The metamorphosis of Butterfly

by Peter Keough

BUTTERFLY. Directed by José Luis Cuerda. Written by Rafael Azcona based on the stories "La lengua de las mariposas," "Carmiña" and "Un saxo en la niebla" by Manuel Rivas. With Fernando Fernán Gómez, Manuel Lozano, Uxía Blanco, Gonzalo Uriarte, Alexis de los Santos, Jesús Castejón, Guillermo Toledo, and Elena Fernández. A Miramax Pictures release. At the Avon and Jane Pickens.

[Butterfly] A wise old man, a cute little boy, the approaching nuisance of the Spanish Civil War -- bells should be going off in the head of anyone who finds Oscar bait like Cinema Paradiso mawkish, arty pablum. Not so José Luis Cuerda's Butterfly, which sheds the cocoon of sentimental stereotypes for a moving and uplifting evocation of innocence and historical tragedy. Based on stories by Galician writer Manuel Rivas, this is the rare adaptation that transforms its literary origins into cinematic virtues, with the depths and complexities of the original lingering beneath the surface of the film's sensuous images and in the spaces of its quirky, elliptical narrative. A sly fusion of the earthy and the ethereal, the lyrical and the grotesque, it comes to grips with the good and evil innate in human nature.
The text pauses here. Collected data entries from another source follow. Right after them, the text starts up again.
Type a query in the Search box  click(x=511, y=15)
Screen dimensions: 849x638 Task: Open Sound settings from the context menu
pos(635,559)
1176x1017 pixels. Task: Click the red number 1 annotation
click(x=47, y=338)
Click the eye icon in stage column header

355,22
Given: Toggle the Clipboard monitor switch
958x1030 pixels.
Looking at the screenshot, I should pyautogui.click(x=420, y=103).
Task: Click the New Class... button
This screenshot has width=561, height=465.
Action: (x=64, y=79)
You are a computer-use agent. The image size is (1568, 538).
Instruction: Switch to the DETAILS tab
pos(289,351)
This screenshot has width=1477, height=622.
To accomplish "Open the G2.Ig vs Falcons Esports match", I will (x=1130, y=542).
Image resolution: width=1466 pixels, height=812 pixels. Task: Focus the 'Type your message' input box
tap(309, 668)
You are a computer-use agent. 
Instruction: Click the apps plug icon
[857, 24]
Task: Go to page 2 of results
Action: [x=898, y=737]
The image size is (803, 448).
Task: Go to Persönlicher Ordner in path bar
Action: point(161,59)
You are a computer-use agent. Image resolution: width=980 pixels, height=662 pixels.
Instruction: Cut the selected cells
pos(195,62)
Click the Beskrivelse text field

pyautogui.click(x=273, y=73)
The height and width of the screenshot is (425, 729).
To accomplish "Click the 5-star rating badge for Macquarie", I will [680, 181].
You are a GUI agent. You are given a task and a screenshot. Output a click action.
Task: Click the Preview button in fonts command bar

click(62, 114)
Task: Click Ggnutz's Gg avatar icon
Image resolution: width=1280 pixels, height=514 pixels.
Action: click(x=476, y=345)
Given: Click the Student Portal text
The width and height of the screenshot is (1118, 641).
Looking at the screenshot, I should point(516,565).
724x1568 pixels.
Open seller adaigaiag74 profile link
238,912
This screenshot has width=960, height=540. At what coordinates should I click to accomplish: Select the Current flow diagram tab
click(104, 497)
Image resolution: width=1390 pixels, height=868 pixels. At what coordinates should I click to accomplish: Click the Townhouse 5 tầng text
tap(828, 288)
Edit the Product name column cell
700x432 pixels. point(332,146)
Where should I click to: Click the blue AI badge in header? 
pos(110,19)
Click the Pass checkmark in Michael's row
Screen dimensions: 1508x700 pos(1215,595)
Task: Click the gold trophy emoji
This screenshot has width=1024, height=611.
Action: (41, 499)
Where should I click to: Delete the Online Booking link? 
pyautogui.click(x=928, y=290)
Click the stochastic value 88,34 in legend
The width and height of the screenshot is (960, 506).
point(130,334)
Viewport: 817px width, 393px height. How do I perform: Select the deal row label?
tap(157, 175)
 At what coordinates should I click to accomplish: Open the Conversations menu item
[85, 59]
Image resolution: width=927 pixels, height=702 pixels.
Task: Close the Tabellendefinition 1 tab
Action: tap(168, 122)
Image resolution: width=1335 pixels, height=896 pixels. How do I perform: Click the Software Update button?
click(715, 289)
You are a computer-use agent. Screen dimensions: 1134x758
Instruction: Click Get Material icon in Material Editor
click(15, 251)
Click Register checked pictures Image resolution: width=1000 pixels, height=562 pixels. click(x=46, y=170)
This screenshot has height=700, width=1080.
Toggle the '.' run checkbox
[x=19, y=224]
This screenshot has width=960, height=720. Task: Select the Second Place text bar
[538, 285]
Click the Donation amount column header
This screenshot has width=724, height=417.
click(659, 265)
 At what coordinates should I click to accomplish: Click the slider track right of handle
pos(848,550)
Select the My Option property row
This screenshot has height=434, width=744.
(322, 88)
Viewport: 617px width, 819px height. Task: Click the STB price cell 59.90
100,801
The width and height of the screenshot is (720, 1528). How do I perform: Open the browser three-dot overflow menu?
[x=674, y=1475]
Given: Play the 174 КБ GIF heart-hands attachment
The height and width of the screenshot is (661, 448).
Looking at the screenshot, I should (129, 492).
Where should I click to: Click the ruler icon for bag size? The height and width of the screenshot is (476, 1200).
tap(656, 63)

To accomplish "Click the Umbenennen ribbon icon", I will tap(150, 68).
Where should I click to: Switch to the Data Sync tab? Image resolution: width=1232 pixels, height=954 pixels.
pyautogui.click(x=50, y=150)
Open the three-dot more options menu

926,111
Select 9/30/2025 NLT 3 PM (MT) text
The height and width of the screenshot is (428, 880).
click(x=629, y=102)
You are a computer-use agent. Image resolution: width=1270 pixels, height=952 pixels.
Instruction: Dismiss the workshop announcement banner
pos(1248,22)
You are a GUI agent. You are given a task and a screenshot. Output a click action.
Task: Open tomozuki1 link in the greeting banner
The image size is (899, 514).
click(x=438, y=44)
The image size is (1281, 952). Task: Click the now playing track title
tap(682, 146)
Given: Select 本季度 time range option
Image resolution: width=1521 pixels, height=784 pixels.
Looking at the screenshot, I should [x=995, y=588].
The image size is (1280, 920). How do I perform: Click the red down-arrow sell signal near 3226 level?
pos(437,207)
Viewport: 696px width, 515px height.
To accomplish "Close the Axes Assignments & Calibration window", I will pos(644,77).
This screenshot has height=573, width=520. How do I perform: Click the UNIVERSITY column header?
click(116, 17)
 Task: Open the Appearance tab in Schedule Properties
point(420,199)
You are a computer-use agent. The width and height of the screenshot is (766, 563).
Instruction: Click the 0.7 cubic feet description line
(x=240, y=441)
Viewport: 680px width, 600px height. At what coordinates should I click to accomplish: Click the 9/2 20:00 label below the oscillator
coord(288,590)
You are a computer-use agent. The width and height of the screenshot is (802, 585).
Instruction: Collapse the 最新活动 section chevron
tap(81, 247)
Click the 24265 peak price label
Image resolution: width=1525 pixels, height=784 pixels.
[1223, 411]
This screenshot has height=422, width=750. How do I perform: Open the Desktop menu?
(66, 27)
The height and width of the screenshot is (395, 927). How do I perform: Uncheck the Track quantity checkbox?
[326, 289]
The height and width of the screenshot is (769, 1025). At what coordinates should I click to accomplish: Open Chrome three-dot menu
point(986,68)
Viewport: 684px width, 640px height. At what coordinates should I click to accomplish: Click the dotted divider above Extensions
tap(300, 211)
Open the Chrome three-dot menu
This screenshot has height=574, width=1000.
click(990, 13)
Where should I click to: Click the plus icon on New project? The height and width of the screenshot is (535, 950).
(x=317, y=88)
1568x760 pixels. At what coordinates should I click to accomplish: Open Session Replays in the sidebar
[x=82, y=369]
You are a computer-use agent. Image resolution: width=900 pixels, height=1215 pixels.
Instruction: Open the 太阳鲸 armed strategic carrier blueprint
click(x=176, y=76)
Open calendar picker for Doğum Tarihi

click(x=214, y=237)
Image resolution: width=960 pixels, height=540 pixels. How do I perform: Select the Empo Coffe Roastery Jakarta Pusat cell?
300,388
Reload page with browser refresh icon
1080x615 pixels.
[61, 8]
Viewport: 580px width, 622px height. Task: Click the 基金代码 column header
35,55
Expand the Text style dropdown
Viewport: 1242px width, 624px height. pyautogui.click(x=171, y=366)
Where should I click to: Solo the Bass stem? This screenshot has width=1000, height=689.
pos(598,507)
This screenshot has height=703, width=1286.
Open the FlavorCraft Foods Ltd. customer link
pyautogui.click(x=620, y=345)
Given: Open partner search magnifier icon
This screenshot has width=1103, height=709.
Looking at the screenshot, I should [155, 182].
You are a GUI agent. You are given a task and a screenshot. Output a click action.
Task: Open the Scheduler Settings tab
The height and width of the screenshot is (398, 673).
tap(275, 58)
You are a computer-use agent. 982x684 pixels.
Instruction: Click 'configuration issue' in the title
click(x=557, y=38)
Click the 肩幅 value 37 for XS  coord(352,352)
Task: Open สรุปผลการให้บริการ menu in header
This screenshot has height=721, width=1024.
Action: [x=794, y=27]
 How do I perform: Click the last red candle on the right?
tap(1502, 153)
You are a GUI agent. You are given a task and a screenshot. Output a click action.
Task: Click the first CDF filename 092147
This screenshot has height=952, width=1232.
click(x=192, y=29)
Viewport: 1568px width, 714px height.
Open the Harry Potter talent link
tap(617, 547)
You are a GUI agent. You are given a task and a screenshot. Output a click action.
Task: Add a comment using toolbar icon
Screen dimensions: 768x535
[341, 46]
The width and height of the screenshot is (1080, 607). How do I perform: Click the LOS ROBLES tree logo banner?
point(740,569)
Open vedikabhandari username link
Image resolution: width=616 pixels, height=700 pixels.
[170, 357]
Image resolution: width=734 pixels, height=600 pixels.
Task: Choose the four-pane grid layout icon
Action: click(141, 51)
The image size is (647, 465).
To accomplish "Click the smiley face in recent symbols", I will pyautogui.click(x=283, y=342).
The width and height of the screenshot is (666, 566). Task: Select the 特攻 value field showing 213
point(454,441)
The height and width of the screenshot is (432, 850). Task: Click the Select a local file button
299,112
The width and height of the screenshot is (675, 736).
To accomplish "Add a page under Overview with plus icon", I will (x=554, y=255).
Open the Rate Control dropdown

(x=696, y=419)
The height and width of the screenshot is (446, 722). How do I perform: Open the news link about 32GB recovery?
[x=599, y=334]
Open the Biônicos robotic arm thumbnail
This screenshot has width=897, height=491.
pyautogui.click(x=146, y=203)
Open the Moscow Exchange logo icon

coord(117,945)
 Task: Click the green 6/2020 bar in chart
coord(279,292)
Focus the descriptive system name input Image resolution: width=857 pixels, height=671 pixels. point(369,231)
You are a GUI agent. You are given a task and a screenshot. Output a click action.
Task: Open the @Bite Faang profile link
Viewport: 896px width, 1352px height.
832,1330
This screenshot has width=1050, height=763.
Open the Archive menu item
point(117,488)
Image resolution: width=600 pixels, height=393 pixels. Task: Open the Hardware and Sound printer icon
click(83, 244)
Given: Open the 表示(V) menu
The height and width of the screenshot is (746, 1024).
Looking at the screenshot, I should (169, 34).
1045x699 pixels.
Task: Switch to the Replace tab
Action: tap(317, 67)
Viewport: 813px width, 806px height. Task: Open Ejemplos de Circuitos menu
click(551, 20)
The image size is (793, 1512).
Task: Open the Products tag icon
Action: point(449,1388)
The wise old man is Don Gregorio (iconic Spanish actor Fernando Fernán Gómez), local schoolteacher for a bucolic Galician village, amateur naturalist, atheist, and Republican. The cute little boy is asthmatic seven-year-old Moncho (an irresistible, jug-eared Manuel Lozano), whose father, town tailor Ramón (Gonzalo Uriarte), is a socialist afraid to wear his politics on his sleeve even though the rickety Republic is still in power, and whose mother, Rosa (Uxía Blanco), is a staunch Catholic, hater of "reds," and fierce protector of her family. After he's been laid up for a year with his illness, Moncho's belated first day of school is a disaster. Terrified of his teacher and class, he pees himself.

Don Gregorio, however, proves no ogre but an epitome of the liberal virtues that failed to save Europe from the nightmare of Fascism, war, and genocide that would soon follow this sunny autumn in 1935 -- an epitome made deeply wounded and indomitable flesh by Fernán Gómez's superb performance. He imposes order through tact and patience: when the class members act up, he waits by the window until they are still, then opens their minds to the secret language of poetry and nature. On one field trip he discloses to them the mystery of the butterfly's tongue (La lengua de las mariposas is the film's more suggestive original title).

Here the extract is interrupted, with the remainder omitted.